Down to the last line, print the data that follows exactly, without its pictures.
* * * * * * * * *
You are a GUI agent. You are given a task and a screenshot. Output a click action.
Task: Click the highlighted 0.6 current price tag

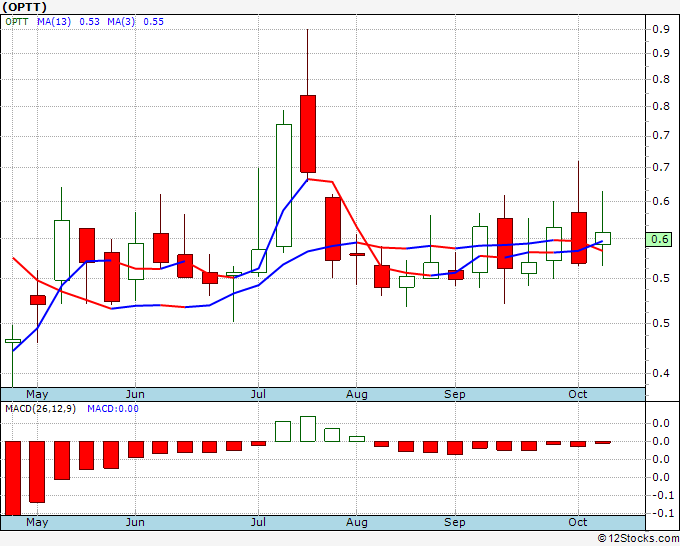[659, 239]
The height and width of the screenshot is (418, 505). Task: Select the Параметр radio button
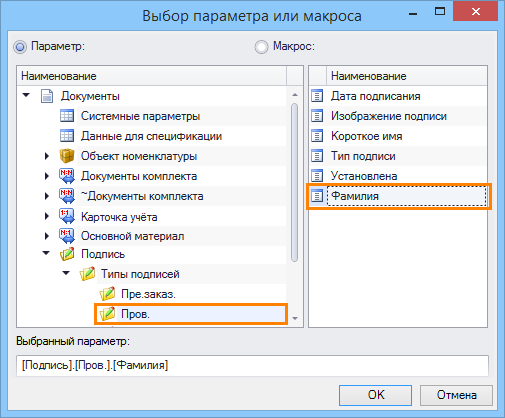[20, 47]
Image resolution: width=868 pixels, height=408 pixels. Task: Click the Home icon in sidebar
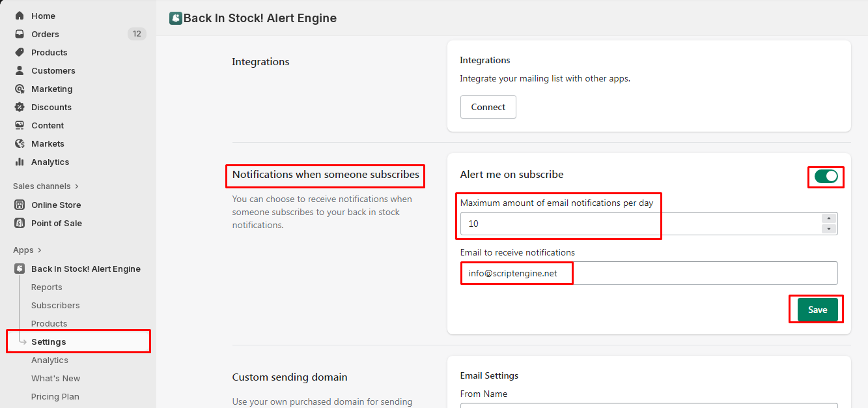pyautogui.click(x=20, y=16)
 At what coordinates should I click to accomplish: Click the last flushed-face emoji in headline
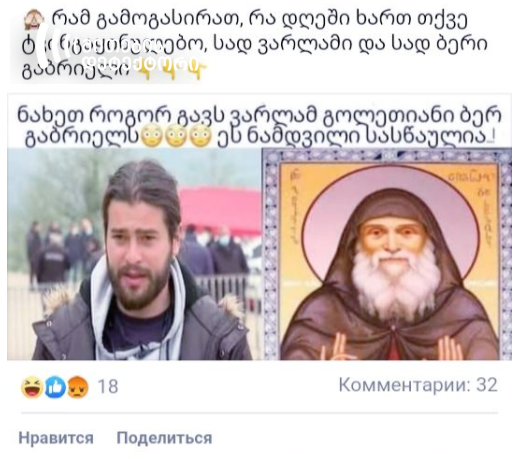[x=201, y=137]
* * * * * * * * *
**WRITTEN SOLUTION:**
You are a GUI agent. You are given a task and a screenshot. Output a click action.
Task: Click the highlighted 0.6 current price tag

[659, 239]
The height and width of the screenshot is (418, 505). Task: Select the Параметр radio button
[20, 47]
Image resolution: width=868 pixels, height=408 pixels. Task: Click the Home icon in sidebar
pyautogui.click(x=20, y=16)
 At what coordinates should I click to accomplish: Click the last flushed-face emoji in headline
[x=201, y=137]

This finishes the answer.